◆ Task objective: When you reach the line that contains "Instruction: Click the diamond", begin copying exactly and continue through the last line below. Do not copy pictures.
>>
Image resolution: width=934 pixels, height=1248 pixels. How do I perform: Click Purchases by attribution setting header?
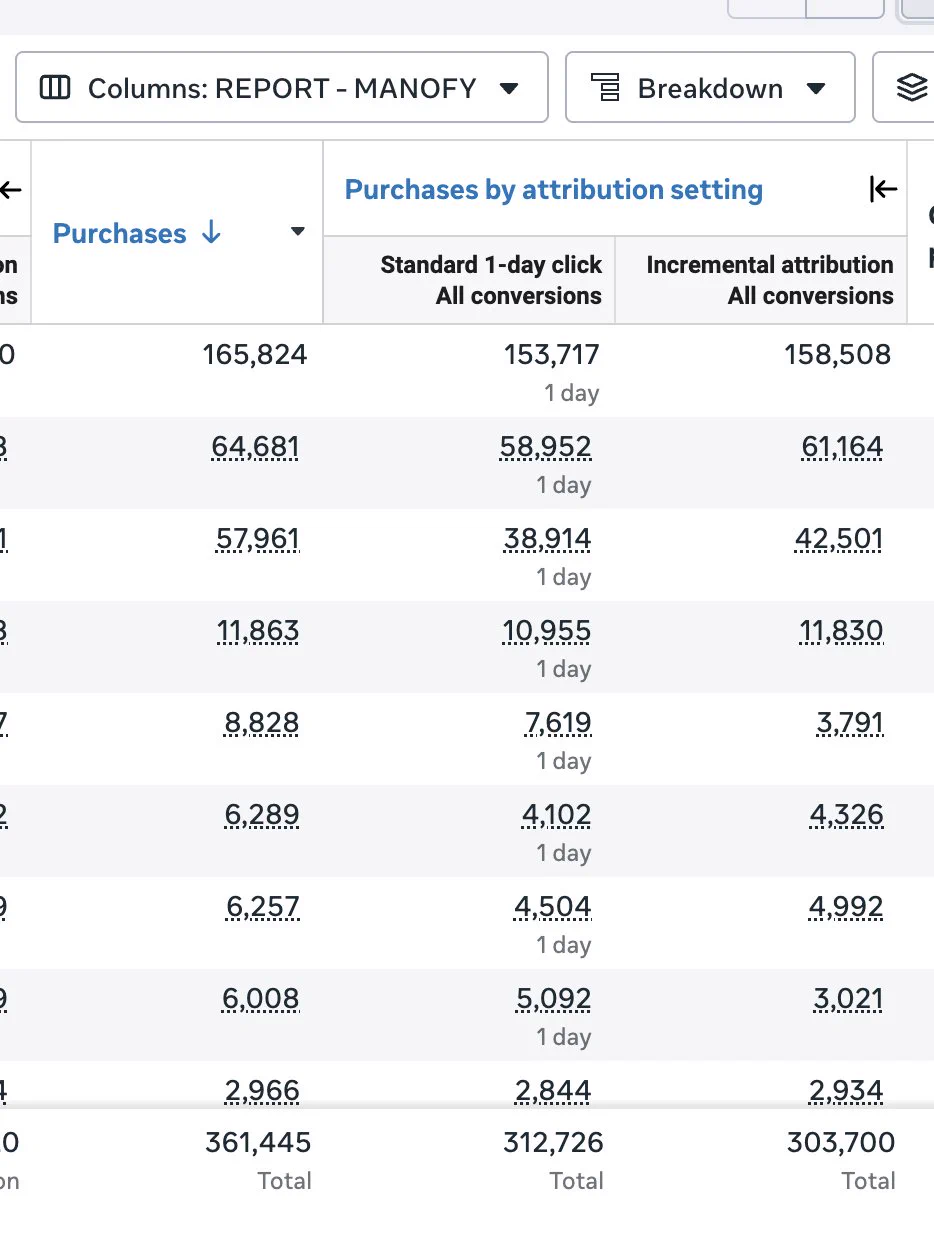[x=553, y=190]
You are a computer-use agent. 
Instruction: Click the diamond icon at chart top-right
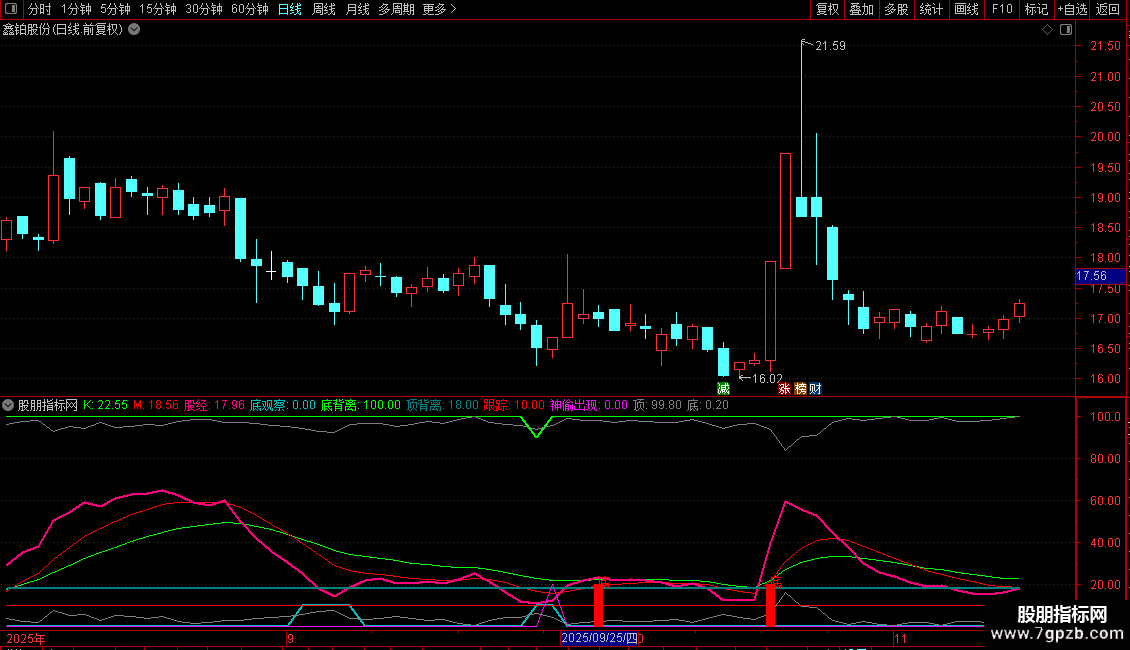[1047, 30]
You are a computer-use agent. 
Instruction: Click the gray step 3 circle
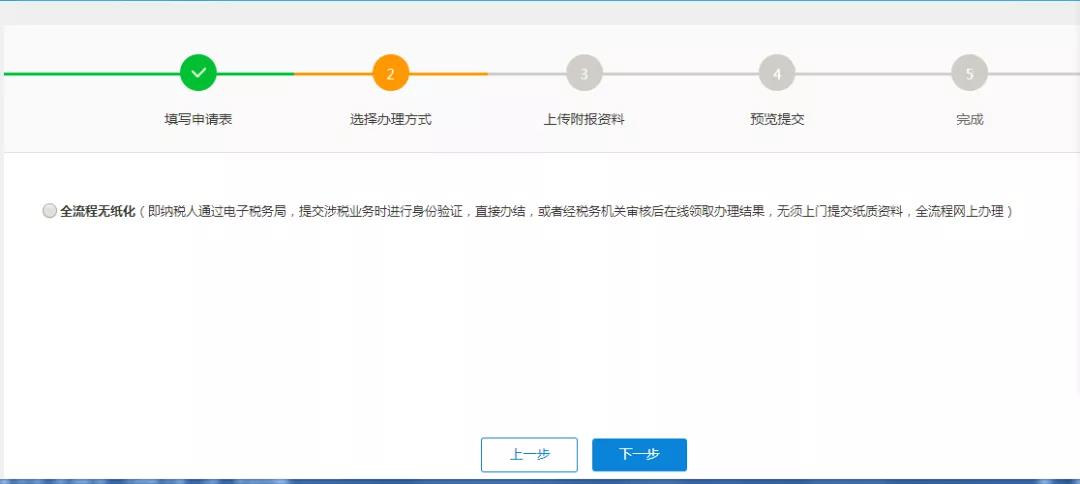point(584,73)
<<
◆ Exercise solution:
Instruction: Click the diamond icon at chart top-right
[1047, 30]
You are a computer-use agent. 
Instruction: Click the gray step 3 circle
point(584,73)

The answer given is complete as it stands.